Kids don't learn in the same ways they used to, and to catch up with the times, C.C.A. Baldi Middle School got updated on Tuesday with a brand-new STEM-focused "Makerspace," thanks to school staff, a sponsorship from AbbVie pharmaceuticals and the Heart of America Foundation.
The school's old Information and Media Center was formerly a lending library, but over the years fell out of use, said Gloria Chernyakhovsky, known to students as Ms. Cherny. She attended Baldi as a student in the '90s and recently returned as the school's Media Arts and Technology Specialist and Technology Teacher Leader.
"The IMC was a place we'd go and get library books and take them out, and we had classes there," Cherny recalled. "When I came here to work here two years ago, it was just a dead space. It was almost like a storage locker."
Now the Makerspace will be a STREAM (Science, Technology, Robotics, Engineering, Arts, and Mathematics) classroom, serving Baldi's 1,433 11- to 14-year-old middle-schoolers with 3-D printers, iPads, and an advanced materials cutting device. Some 100 AbbVie staff volunteered on Tuesday to renovate and redesign the Makerspace with the new gear, paint murals and beautify other areas of the school.
The new gear is adapted to today's kids' educational interests, Cherny said.

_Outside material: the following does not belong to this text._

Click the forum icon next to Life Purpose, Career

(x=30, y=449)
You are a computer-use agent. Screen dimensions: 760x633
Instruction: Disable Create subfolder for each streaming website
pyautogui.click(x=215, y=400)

"They are all about designing. They want to design apps for phone, they want to do animation and edit film. They're interested in branding, doing logo design and designing T-shirts and things like that. ... These kids need to be in touch with all sorts of different technologies."

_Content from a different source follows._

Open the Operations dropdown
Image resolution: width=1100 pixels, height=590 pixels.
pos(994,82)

Globally, 8,000 employees with AbbVie, a global pharmaceutical company, volunteered around the nation this week to help develop educational opportunities for underserved communities.

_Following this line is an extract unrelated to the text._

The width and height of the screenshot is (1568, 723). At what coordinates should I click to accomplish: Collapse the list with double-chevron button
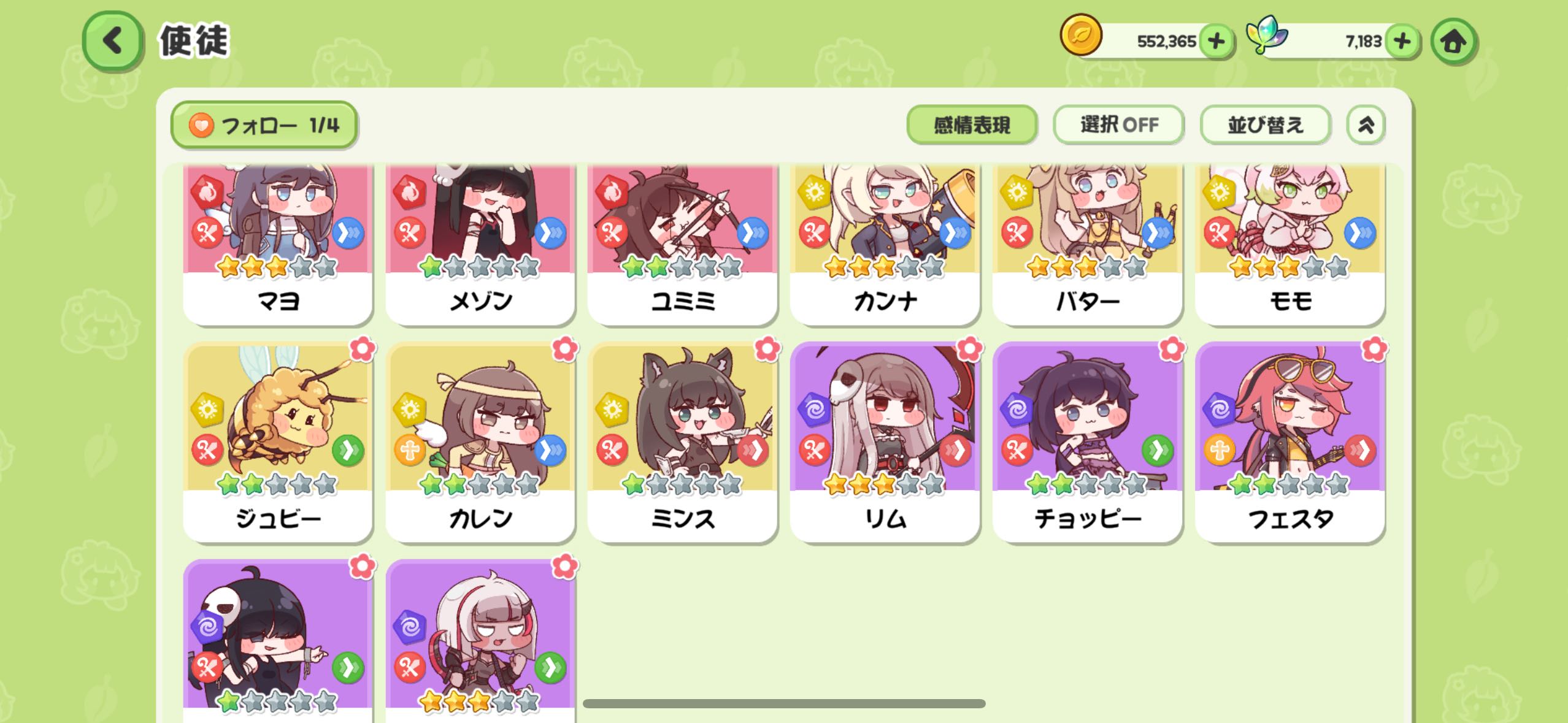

“AbbVie is committed to addressing challenges facing the underserved — especially in education — through charitable giving as well as employee engagement," said AbbVie VP for US Specialty John Duffey, who spent the day working at C.C.A. Baldi on the renovations.
"We are so grateful to AbbVie, Heart of America and the School District of Philadelphia for creating this innovative, beautiful and exciting environment for our students," said Baldi principal Luke Hostetter in a statement. "Baldi is the largest neighborhood Middle school in Philadelphia and we are always exploring creative ways to engage our students and prepare them for college and career readiness. This new space has the technology and tools that will allow our students to apply their learning math, science and technology classes to creation."
Baldi previously got a WHYY grant for film equipment and computers that will also be available in the Makerspace, but all the new tech and design installed on June 19 will change students' experiences come September, predicted Cherny, who will be teaching in the new classroom along with STEM teacher Angelique Frazier.
"They can be creative in that space," she said. "That's why I believe the Makerspace is great, they're going to have so many different options and ways of making things."